··· TEXT PROVIDED ···

Skip to content

Credential Rotation

Operator runbook for rotating Cat A provider credentials in platform_service_providers. Adopt this flow whenever a credential at AWS, Clerk, or any future Curated Provider is being rotated. The failure mode it prevents: a hard cutover that orphans in-flight requests still using the old credentials while some Core API instances haven't yet picked up the new row.

SQL is illustrative

SQL fragments and JSON shapes in this document are examples meant to convey shape and intent — they're not authoritative reproductions of the production schema. The real migration lives at services/api/migrations/core/000015_platform_service_providers.up.sql.

Background

Cat A capabilities (email, storage, auth, future sms / video / ai.text / payment) resolve their provider impl per call through internal/core/providers. The resolver reads platform_service_providers on AdminPool, decrypts credentials via the platform AES key, instantiates the provider impl, and caches it per-instance with a short TTL.

··· ENTRIES SUPPLIED ···

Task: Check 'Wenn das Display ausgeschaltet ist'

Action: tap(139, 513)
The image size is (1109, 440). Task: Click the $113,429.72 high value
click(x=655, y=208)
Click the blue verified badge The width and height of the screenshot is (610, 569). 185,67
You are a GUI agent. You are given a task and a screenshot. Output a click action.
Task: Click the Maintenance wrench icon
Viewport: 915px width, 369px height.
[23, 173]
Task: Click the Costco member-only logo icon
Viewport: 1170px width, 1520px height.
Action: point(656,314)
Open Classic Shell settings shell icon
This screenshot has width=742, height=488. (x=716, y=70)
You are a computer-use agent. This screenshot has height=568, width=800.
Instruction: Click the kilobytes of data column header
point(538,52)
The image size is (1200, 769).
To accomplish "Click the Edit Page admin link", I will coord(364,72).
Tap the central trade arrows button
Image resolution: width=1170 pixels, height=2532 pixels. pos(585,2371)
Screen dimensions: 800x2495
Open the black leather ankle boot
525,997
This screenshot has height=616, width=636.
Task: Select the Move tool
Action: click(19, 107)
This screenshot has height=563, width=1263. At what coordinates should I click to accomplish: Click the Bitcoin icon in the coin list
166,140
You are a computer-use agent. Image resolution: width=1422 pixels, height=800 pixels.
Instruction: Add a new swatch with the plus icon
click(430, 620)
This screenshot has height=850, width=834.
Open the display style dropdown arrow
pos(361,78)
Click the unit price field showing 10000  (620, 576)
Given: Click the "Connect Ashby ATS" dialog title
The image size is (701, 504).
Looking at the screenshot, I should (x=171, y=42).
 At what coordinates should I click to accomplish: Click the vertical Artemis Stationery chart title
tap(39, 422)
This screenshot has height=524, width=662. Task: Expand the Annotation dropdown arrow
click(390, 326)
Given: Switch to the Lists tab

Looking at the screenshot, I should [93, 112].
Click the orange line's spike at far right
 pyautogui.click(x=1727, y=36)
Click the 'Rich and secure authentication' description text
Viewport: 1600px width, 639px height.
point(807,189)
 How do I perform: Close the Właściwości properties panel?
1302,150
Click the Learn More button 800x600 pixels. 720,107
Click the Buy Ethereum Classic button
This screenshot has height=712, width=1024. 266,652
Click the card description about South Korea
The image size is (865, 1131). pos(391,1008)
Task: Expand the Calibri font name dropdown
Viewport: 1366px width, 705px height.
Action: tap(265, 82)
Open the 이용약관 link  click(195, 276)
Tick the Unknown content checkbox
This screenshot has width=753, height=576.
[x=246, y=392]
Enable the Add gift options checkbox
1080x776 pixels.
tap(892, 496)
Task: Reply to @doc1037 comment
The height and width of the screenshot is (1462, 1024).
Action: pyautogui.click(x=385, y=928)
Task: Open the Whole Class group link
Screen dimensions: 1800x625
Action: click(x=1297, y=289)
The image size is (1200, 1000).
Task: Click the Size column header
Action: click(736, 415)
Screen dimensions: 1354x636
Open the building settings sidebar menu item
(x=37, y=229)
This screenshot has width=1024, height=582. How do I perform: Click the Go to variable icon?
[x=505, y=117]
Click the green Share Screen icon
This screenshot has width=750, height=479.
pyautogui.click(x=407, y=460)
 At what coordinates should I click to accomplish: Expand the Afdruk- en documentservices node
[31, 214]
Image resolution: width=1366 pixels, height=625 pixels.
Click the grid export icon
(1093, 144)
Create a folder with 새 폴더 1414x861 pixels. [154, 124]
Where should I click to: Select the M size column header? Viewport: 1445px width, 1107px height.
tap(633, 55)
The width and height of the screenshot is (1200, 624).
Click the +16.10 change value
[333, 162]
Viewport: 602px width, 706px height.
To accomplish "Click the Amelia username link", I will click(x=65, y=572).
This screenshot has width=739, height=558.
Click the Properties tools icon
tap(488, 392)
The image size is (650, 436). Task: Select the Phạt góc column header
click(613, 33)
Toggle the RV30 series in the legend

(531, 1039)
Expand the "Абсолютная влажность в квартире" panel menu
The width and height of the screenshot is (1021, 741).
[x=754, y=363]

···

(WHAT IS BEING ASKED):
Can you continue the credential rotation runbook from the point where it stops? The listing has nothing to do with the credential rotation runbook.

(RESULT OF THE EXERCISE):
PropertyValue
Resolution tableplatform_service_providers
Resolver packageservices/api/internal/core/providers
Cache TTLDefaultCacheTTL = 5 * time.Minute (resolver.go)
Cache invalidationPull-based on updated_at; per-instance, no fan-out
Healthcheckcmd/check-providers (deploy + cron)
Write surfacePATCH /v1/admin/platform-service-providers/{id} (Console superadmin)

The cache TTL is the rotation propagation window across the fleet. Every Core API instance re-resolves at TTL boundary, swapping to the new credentials without restart.


Standard rotation flow

The flow is the same for every Cat A provider; the provider-specific details (where to generate the new credential, what JSON shape Console expects) live in the per-provider sections below.

  1. Generate new credentials at the provider. See the per-provider section for exact steps. Keep the old credentials around in your password manager until the cutover is fully verified — they're the rollback artifact.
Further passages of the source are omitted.